◆ Requirement:
What is needed is the number of lines in the data below that include "people", stated by itself.

═════ Task input ═════

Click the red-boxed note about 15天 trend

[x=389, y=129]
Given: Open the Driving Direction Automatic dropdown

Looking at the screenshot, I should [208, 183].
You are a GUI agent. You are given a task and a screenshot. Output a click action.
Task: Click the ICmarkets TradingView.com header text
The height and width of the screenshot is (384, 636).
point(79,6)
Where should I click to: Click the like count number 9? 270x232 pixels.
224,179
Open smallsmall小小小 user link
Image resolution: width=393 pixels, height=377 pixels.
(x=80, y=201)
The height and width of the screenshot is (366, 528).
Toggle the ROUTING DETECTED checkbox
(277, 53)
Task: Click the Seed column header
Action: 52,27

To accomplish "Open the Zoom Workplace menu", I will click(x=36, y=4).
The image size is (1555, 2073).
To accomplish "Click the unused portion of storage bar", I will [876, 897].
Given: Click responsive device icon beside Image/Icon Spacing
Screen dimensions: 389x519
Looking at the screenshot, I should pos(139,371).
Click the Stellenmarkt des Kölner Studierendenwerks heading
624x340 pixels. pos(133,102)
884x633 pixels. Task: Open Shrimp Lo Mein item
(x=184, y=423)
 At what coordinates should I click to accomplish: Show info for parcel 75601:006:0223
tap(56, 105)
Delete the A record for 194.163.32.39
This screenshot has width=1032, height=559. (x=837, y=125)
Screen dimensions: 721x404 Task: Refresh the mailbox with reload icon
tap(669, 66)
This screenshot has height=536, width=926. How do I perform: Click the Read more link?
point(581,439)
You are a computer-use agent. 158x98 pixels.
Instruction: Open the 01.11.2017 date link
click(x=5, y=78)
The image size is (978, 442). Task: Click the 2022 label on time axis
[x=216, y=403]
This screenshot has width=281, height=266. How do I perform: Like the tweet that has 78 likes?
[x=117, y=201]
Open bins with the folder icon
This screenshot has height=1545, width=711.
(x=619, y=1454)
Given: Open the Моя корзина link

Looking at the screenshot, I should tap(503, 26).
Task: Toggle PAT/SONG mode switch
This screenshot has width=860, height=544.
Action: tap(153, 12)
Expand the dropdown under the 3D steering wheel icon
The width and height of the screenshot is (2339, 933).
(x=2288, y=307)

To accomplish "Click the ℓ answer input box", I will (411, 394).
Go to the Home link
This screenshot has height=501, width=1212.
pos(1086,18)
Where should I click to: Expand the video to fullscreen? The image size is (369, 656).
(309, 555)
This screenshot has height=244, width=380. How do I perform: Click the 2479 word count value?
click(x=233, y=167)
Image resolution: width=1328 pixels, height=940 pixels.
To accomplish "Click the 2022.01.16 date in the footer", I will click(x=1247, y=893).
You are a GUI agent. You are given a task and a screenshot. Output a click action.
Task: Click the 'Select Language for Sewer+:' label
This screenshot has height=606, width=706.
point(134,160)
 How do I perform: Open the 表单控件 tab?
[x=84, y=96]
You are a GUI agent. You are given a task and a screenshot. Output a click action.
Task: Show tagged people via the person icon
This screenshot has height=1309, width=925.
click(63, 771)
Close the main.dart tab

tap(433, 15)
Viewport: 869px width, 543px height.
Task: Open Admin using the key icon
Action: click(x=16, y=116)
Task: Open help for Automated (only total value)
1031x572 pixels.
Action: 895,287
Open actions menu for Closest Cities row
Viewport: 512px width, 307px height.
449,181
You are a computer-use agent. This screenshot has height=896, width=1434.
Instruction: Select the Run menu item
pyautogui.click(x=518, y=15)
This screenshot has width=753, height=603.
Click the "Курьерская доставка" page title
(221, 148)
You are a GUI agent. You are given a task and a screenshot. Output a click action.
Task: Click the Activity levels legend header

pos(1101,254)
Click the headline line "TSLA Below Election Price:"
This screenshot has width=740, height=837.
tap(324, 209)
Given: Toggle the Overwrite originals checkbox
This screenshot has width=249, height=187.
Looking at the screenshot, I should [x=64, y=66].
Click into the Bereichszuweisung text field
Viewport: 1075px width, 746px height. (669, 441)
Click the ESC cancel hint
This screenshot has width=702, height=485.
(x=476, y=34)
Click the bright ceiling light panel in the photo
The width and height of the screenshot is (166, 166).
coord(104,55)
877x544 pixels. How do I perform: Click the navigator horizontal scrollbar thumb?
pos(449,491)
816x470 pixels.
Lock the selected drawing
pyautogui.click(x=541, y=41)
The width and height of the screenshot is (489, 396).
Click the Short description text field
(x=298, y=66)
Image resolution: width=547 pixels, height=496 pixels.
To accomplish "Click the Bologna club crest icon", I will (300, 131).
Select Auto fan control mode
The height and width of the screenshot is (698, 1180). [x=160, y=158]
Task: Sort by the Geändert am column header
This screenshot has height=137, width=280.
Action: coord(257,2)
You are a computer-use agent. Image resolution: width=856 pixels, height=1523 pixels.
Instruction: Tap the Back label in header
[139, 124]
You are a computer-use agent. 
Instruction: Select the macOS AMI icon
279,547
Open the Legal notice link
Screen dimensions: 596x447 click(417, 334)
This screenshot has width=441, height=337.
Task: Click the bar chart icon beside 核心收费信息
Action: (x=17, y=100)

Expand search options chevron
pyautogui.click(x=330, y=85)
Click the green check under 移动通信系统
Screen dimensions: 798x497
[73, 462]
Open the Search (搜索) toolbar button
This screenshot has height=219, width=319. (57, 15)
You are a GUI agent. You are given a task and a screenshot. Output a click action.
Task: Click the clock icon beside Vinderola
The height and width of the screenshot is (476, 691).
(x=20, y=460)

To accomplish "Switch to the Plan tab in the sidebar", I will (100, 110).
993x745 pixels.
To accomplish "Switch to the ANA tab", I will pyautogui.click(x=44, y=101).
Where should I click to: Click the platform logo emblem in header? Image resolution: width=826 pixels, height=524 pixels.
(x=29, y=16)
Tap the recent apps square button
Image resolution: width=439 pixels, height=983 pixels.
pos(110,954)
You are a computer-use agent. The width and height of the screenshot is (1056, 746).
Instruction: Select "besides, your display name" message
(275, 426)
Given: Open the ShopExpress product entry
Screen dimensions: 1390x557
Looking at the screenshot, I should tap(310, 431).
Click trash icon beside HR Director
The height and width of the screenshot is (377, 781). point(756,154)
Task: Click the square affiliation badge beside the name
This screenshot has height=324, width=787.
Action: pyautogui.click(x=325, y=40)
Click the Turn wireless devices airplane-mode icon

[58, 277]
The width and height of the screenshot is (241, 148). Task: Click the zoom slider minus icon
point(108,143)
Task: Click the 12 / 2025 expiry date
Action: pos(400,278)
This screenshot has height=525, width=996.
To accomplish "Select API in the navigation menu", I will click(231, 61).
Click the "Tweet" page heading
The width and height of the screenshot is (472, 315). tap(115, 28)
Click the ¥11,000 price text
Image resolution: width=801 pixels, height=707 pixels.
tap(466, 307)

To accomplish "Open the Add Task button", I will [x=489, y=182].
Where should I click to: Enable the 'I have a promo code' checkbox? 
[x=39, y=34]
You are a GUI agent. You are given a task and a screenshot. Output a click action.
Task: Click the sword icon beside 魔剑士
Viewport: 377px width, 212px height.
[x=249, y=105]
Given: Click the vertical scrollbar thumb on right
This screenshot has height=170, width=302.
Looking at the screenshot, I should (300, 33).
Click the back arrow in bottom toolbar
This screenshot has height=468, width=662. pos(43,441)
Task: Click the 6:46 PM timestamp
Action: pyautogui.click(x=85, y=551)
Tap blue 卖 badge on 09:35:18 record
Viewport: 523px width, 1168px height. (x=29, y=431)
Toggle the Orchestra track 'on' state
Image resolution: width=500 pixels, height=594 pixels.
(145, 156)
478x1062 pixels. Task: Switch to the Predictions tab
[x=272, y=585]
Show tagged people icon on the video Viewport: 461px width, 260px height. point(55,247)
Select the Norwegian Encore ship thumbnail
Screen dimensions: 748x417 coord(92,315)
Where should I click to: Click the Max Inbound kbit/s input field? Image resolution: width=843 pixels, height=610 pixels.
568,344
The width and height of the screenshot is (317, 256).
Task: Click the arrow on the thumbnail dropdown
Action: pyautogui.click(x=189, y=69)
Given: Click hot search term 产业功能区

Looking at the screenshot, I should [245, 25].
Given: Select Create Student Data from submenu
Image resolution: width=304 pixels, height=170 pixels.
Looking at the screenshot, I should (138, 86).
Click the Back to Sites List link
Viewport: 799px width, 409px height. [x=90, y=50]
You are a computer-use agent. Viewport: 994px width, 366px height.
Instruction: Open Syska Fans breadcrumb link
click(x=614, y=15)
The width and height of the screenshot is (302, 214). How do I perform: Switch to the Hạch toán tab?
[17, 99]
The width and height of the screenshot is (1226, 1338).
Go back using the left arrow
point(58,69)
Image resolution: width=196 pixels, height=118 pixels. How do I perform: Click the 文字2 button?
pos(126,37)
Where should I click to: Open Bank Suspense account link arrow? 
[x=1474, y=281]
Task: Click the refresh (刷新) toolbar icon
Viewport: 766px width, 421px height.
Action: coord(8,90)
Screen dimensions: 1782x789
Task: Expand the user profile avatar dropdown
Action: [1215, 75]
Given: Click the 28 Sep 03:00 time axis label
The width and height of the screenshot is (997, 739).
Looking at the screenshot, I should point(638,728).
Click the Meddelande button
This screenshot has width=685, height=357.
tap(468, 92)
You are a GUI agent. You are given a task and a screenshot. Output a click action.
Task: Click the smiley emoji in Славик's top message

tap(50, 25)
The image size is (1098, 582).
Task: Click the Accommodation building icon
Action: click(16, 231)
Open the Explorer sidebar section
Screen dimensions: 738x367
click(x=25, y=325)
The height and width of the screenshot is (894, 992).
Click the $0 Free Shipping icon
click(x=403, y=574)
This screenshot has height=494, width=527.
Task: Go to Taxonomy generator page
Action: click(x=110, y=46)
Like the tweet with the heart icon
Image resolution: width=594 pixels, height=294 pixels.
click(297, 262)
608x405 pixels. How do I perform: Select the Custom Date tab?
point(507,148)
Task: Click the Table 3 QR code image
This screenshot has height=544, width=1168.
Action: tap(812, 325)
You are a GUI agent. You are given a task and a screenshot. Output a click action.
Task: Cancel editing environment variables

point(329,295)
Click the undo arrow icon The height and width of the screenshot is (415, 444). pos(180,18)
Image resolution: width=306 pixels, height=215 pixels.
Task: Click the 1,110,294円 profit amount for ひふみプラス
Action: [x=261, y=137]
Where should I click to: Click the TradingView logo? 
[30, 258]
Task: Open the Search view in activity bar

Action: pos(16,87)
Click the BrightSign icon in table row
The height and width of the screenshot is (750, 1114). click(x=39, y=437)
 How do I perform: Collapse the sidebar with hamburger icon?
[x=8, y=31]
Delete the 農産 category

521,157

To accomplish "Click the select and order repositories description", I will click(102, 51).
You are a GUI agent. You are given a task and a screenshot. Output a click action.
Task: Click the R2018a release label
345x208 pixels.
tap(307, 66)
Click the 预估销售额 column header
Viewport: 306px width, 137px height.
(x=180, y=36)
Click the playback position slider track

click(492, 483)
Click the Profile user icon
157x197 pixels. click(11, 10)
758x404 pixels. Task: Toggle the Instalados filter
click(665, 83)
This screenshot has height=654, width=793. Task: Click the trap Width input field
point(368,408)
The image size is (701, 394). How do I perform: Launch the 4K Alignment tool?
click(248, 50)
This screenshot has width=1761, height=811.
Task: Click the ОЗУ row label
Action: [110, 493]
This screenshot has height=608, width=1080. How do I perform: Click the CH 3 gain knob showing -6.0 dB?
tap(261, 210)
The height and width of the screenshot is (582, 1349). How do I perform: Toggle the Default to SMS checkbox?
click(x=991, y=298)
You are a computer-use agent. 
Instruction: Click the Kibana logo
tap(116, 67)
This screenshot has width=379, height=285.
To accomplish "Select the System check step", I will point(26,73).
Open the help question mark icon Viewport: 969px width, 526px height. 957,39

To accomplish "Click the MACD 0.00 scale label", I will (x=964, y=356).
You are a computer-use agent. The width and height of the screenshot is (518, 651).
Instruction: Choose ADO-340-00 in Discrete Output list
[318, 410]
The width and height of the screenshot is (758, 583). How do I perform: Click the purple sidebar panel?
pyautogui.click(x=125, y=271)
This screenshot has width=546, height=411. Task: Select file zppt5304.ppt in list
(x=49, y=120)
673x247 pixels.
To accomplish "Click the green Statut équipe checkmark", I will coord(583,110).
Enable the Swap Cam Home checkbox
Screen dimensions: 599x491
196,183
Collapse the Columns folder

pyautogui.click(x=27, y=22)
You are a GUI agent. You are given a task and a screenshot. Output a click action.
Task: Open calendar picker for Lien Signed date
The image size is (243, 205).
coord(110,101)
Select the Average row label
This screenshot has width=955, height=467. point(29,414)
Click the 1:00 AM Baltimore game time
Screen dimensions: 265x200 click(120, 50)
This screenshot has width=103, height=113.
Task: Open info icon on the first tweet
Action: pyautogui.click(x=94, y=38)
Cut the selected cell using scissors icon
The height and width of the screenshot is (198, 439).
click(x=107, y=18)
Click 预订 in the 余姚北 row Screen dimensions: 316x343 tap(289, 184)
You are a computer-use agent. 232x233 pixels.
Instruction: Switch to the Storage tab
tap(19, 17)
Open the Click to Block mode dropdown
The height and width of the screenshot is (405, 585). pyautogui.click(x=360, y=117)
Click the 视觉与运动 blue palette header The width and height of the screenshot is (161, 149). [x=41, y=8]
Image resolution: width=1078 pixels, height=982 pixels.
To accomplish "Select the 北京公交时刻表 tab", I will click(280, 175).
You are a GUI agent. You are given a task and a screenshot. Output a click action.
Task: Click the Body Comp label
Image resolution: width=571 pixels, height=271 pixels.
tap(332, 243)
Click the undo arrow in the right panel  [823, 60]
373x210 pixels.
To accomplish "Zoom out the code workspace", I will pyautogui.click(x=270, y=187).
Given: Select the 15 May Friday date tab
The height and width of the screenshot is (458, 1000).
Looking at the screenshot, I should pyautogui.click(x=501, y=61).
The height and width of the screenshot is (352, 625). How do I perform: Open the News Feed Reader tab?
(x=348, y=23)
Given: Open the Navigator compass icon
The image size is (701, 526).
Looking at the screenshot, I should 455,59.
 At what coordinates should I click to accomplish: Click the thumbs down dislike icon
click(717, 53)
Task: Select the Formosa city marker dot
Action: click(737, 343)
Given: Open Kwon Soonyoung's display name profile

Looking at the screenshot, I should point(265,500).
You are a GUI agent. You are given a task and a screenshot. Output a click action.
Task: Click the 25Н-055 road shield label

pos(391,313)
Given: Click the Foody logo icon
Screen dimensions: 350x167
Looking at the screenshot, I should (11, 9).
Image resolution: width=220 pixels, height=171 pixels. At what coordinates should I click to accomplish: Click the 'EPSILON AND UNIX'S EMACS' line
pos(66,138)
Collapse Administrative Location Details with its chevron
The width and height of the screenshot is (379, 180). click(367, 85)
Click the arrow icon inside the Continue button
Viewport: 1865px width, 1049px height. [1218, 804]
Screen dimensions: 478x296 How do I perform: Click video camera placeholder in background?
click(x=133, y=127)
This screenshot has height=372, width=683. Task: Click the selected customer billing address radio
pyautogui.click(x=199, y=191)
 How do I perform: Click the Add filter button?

═════

◆ Result of the exercise:
2